AVAILABLE DATA:
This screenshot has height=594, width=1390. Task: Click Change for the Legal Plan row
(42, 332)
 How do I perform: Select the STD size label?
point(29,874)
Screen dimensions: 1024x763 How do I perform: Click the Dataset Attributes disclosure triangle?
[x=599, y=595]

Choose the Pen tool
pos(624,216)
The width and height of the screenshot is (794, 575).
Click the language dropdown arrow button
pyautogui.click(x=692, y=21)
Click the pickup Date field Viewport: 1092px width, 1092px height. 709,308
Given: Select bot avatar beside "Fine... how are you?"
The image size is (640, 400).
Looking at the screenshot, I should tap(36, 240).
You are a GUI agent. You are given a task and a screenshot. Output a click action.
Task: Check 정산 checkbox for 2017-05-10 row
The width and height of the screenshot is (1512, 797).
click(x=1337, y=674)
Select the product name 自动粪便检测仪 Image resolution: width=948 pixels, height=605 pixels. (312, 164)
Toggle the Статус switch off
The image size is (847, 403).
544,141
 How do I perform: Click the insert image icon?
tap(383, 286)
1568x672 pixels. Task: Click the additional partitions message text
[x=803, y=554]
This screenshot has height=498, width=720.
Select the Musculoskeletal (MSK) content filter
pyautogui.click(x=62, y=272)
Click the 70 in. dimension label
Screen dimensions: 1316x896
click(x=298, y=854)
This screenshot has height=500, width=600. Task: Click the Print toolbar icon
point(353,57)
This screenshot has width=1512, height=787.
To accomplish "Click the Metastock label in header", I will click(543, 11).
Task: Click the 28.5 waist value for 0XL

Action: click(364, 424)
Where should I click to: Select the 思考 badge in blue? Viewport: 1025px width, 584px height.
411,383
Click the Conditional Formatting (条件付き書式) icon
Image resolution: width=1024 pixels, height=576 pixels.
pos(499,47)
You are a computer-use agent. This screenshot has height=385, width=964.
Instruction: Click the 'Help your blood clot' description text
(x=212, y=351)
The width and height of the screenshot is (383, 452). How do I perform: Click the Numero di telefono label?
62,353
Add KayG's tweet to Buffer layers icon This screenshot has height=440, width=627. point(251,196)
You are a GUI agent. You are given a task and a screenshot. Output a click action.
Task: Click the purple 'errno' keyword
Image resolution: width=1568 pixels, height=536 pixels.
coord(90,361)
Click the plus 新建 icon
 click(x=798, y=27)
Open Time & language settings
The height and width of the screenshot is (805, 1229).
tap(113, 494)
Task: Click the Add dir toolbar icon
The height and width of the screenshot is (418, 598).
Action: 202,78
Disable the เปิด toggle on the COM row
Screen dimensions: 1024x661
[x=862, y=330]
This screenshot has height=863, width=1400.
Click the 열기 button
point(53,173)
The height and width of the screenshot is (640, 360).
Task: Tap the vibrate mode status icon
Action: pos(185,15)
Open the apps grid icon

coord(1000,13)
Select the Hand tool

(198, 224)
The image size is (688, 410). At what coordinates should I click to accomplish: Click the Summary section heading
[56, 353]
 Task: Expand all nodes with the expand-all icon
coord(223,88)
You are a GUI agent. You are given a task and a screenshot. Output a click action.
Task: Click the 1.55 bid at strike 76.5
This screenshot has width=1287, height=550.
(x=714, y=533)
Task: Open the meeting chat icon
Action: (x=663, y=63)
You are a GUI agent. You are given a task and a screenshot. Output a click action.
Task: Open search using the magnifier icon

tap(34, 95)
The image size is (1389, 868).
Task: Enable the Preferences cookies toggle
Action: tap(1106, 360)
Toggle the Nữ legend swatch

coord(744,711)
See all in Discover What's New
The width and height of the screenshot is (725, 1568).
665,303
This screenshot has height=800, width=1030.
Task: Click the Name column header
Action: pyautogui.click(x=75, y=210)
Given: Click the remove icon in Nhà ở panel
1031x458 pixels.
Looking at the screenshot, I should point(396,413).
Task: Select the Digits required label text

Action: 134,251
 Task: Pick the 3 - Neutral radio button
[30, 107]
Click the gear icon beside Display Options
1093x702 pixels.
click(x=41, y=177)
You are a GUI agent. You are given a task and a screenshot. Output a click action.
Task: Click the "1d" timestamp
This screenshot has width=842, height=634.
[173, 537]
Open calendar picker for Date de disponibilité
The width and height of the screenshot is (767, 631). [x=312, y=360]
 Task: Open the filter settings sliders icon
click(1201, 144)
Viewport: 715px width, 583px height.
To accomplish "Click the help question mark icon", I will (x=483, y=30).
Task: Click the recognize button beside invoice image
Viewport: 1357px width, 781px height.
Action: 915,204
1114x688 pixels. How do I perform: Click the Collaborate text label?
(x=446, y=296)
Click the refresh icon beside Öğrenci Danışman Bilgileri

HOW TO COMPLETE THIS TASK: Take the lines from the start of the records through the line holding "The width and height of the screenshot is (794, 575).", both included, and please print them exactly, with nothing else.

EXERCISE ANSWER:
This screenshot has height=594, width=1390. Task: Click Change for the Legal Plan row
(42, 332)
 How do I perform: Select the STD size label?
point(29,874)
Screen dimensions: 1024x763 How do I perform: Click the Dataset Attributes disclosure triangle?
[x=599, y=595]

Choose the Pen tool
pos(624,216)
The width and height of the screenshot is (794, 575).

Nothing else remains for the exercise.